EXERCISE DIRECTIONS — Copy out all of the data word for word. Omit every picture.

SUPPLIED MATERIAL section start

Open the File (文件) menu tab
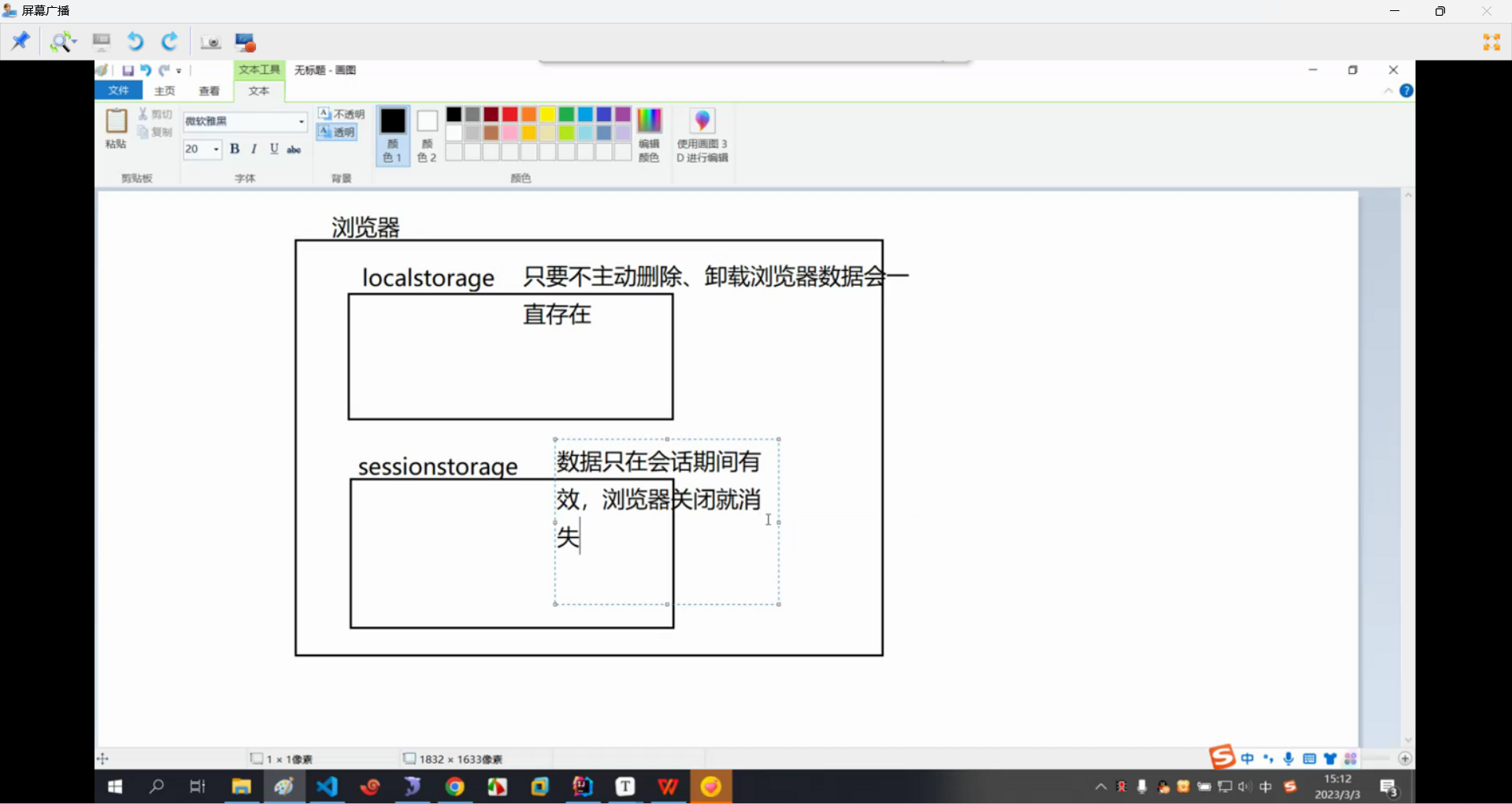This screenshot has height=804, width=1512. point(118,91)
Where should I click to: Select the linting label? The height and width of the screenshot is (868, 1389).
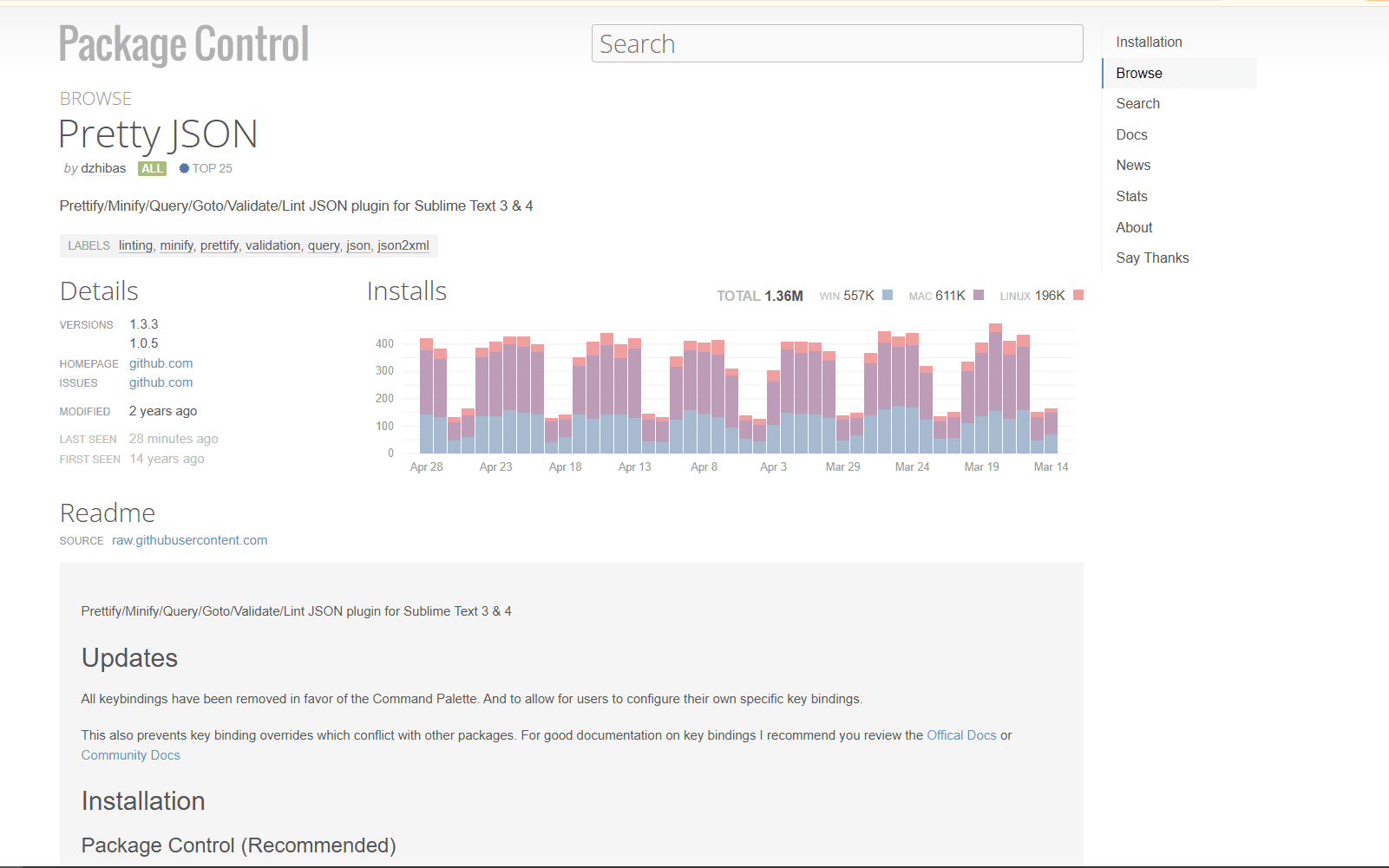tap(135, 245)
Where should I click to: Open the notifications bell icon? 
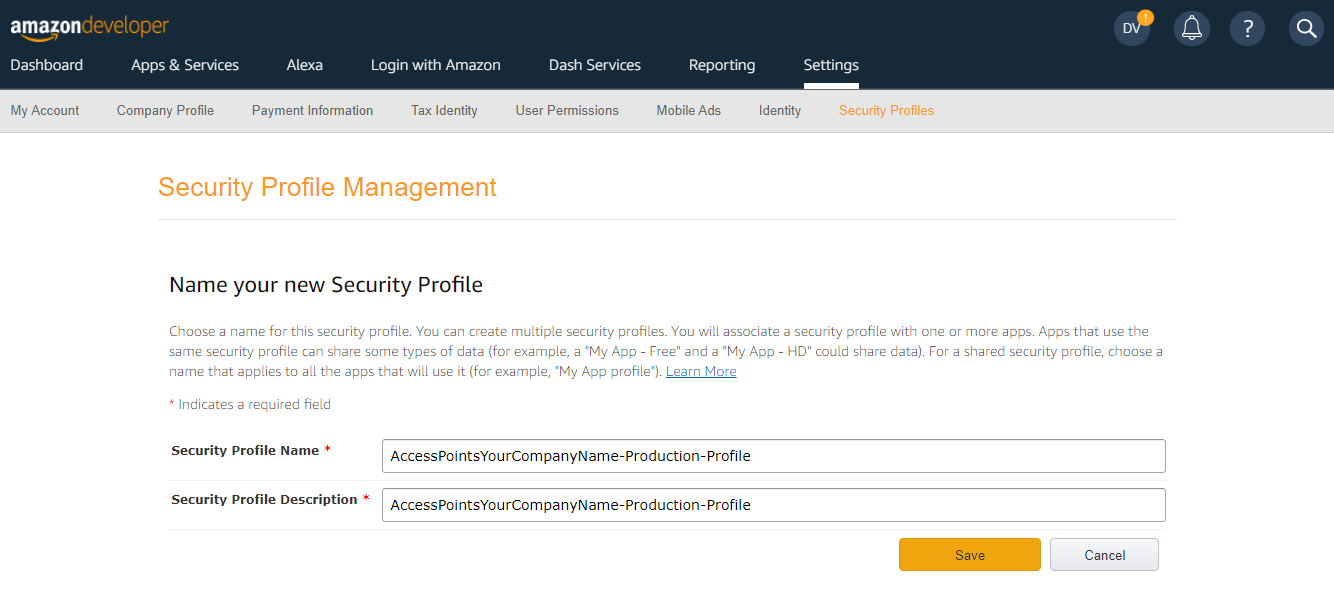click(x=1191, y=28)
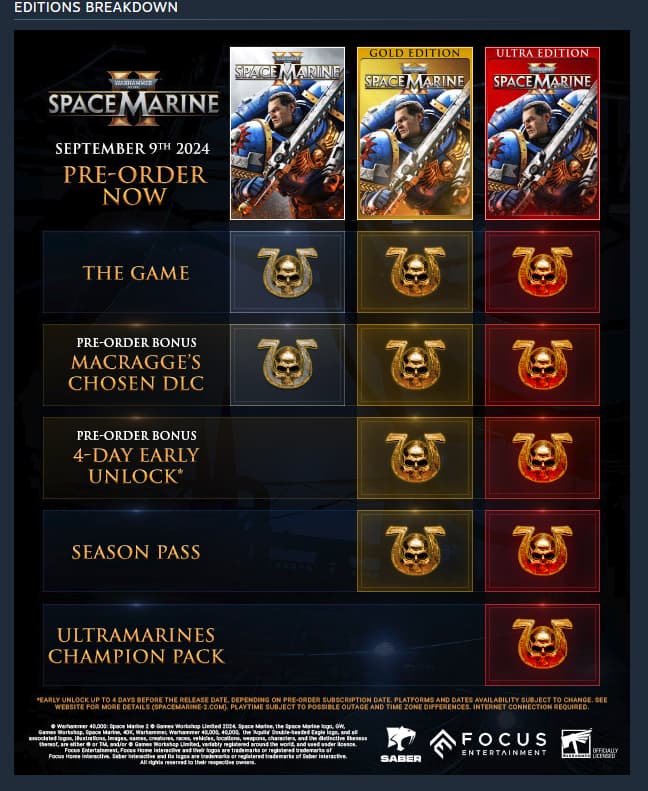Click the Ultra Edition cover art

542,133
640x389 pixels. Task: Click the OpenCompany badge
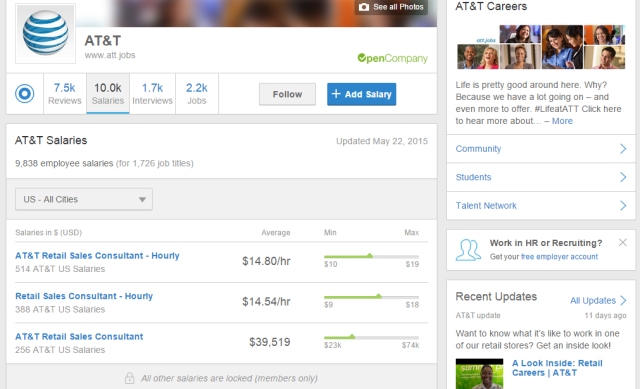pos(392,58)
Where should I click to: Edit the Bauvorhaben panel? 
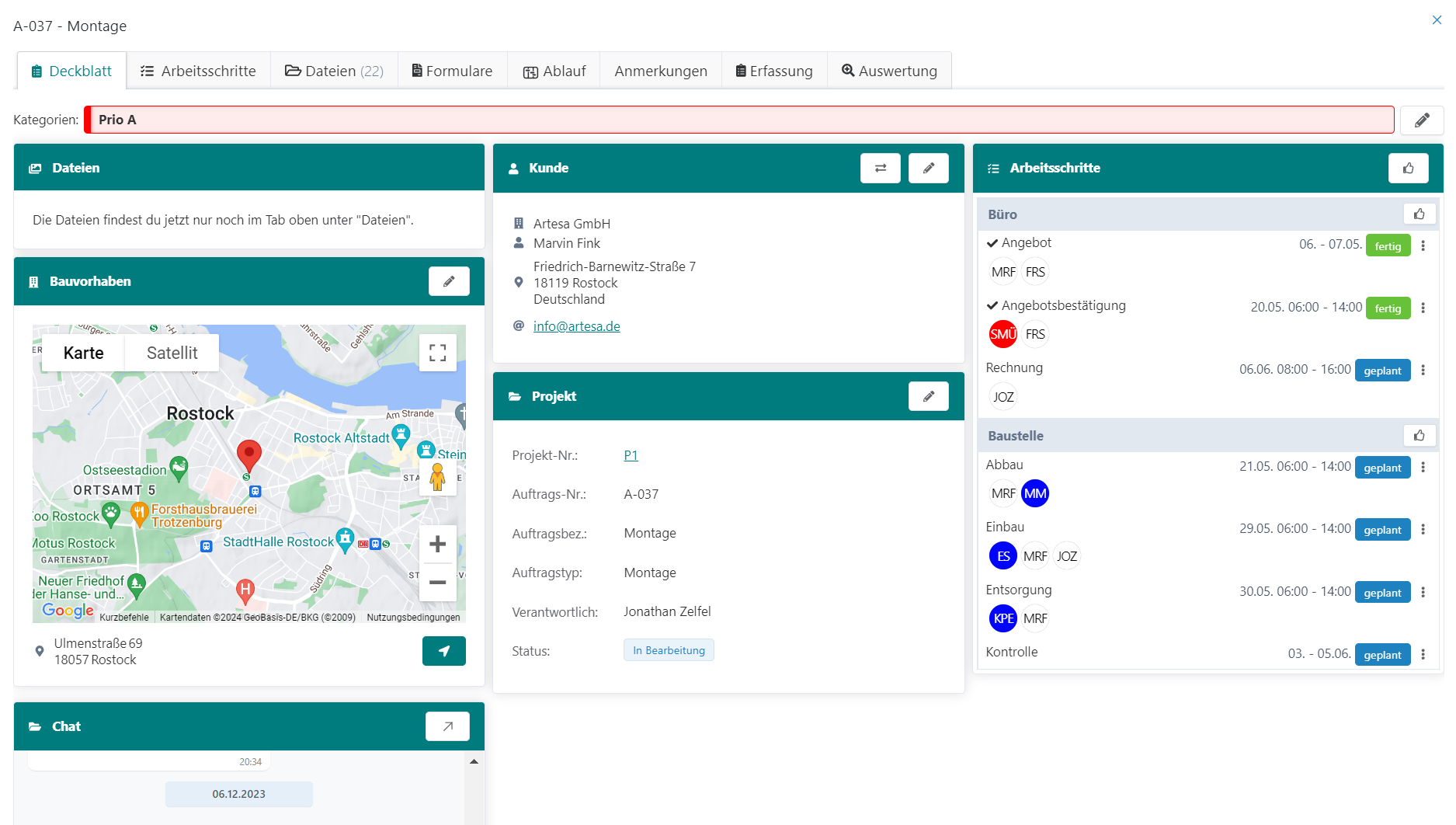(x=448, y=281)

SUPPLIED MATERIAL section end

ANSWER TO THIS PROBLEM —
Open the File (文件) menu tab
This screenshot has height=804, width=1512. point(118,91)
Where should I click to: Select the linting label? The height and width of the screenshot is (868, 1389).
tap(135, 245)
Where should I click to: Open the notifications bell icon? 
click(x=1191, y=28)
Click the Ultra Edition cover art

542,133
640x389 pixels. Task: Click the OpenCompany badge
pos(392,58)
Where should I click to: Edit the Bauvorhaben panel? 
(x=448, y=281)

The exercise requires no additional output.